For over 20 years, I prayed for an instantaneous, healing miracle I never received. I desperately wanted God to set me free from the fear that plagued me.
After all, miracles had happened to others around me. So why that person and not me? Why were they miraculously freed, while I was left here in this awful darkness? Why did God pick and choose like that?
And worst of all was this thought: Why didn’t God choose me?
Yes. I said and thought and yelled out these things (and so much more) in my anger at what I saw as God intentionally not rescuing or protecting me. Or just simply not caring enough to help me. I was disillusioned with the fact that I sought Him out consistently while others did not, and He gave me back what felt like a big, fat nothing.
So the only reasonable thing in my mind was to stop trusting God. If He wasn’t going to protect me, then I would have to protect myself.
In my resolve to do this came an ever-increasing awareness of my own powerlessness to help myself or change what was.
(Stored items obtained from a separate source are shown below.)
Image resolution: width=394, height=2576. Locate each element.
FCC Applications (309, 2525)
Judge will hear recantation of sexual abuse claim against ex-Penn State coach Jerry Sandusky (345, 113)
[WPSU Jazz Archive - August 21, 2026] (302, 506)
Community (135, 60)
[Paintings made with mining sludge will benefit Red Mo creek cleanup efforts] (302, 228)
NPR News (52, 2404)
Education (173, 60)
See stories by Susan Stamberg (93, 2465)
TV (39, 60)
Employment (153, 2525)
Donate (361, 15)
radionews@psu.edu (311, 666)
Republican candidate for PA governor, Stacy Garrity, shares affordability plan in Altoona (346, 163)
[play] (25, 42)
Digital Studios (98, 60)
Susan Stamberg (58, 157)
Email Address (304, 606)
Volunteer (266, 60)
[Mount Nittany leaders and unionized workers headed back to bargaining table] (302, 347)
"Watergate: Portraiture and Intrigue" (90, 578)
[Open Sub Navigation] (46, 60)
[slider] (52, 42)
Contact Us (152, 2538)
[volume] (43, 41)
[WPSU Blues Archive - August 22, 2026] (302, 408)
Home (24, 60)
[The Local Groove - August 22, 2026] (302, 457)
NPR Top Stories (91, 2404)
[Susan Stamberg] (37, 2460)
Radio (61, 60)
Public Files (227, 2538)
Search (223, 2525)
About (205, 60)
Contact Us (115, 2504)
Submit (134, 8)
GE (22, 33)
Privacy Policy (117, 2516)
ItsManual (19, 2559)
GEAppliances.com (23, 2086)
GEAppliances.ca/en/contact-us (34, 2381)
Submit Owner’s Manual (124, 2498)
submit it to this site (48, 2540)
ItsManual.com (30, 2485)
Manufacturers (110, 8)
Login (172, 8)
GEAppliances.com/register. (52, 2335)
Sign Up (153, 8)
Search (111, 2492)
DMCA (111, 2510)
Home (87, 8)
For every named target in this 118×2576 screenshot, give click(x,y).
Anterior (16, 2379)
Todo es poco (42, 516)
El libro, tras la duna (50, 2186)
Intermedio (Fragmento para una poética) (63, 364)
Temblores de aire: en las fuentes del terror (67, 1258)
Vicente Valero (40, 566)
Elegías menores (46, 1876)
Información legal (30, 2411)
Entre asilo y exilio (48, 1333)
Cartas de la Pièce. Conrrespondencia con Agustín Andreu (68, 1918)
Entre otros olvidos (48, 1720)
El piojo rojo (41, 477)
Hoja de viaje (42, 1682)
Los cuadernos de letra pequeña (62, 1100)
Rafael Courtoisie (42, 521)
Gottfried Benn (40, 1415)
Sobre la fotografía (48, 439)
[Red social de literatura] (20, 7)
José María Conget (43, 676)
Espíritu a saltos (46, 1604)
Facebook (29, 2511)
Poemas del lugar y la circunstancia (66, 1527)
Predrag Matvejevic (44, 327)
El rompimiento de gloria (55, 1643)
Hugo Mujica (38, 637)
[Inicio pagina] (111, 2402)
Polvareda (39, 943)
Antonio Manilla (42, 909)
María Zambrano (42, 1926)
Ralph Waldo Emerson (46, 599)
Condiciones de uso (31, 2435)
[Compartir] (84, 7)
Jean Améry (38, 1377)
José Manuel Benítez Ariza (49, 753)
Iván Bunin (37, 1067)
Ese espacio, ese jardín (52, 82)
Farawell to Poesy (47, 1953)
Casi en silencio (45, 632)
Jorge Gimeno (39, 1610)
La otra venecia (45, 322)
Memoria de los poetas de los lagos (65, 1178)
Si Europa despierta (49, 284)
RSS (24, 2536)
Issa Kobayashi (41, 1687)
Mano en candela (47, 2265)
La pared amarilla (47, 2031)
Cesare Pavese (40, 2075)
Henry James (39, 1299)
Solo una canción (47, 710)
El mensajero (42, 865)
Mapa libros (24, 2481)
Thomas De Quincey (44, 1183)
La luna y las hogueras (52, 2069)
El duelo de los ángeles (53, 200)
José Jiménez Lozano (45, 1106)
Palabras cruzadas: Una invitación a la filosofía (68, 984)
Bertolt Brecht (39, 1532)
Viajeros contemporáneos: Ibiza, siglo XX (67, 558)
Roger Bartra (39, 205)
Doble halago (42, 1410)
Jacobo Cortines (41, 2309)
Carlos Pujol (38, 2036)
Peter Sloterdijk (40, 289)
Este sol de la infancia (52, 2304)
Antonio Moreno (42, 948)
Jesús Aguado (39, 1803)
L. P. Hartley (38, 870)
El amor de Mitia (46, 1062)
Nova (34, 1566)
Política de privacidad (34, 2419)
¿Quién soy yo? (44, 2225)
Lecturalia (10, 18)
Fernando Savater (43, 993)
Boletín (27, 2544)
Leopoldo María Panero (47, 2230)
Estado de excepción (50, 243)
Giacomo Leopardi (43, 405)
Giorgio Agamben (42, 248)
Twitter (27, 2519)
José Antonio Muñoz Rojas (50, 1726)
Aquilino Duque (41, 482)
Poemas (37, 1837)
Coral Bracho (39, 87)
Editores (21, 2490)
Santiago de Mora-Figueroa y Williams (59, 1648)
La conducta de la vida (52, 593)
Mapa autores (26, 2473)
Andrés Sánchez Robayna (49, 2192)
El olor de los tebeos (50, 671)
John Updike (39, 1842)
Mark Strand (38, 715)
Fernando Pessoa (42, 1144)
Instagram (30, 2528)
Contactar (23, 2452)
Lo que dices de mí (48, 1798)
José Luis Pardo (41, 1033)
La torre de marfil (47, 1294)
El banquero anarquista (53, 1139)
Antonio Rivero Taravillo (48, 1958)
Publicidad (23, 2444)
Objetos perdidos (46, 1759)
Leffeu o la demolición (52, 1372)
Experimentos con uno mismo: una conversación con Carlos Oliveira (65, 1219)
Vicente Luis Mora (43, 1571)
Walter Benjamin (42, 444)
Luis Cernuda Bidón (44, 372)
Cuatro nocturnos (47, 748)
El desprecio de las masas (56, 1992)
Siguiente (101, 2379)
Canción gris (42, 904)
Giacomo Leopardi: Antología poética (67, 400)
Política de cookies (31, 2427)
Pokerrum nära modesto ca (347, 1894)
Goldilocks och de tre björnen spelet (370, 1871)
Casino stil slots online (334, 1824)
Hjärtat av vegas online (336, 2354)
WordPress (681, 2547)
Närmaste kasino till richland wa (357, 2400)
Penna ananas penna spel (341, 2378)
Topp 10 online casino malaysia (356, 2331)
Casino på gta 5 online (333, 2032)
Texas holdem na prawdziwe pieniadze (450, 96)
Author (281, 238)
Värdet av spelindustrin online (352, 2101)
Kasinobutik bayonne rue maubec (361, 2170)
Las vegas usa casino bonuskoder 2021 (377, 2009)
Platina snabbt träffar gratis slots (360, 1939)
And that is where we find the afflicted man in the following passage:
“In these lay a great multitude of sick people, blind, lame, paralyzed, waiting for the moving of the water … Now a certain man was there who had an infirmity thirty-eight years. When Jesus saw him lying there, and knew that he already had been in that condition a long time, He said to him, ‘Do you want to be made well? … Rise, take up your bed and walk.’ And immediately the man was made well, took up his bed, and walked” (John 5:3, 5-6, 8-9a, NKJV).
This is a man who knew suffering well, who knew the frustration of being overlooked and forgotten.
And in the world? He was.
But what he didn’t know yet was that God had not forgotten him. And the time had finally come for him to be healed.
So why did God wait so long? Why didn’t He heal the man years earlier?
Because, friends, there is so much more to what God is doing than what is happening around us — and to us. A purpose is being worked out in the heavens that is so much bigger than our minds can presently conceptualize.
In the end, all that is real and lasting is God’s glory displayed through us to touch a dark and weary world that does not yet know Him.
But if we believe God’s promises as they are laid out in His Word, then we will know …
We are not forgotten. (Isaiah 44:21)
We have been given the Holy Spirit to guide us. (2 Timothy 1:7; John 16:13)
We have nothing to fear. (Isaiah 41:10)
God has made you a key player in His redemption story. So what will you believe about Him, His promises and His purposes?
I used to see my weakness as a crutch I had to eliminate to feel normal. But it is through my weakness that God displays His life-changing, fear-fleeing glory.
And friends, when that happens, guess what? We become the miracle.
Dear Lord, help me to see the truth in my weakness. And give me the courage I need to be a key player in Your amazing story. Thank You for loving me enough to make me part of it. In Jesus’ Name, Amen.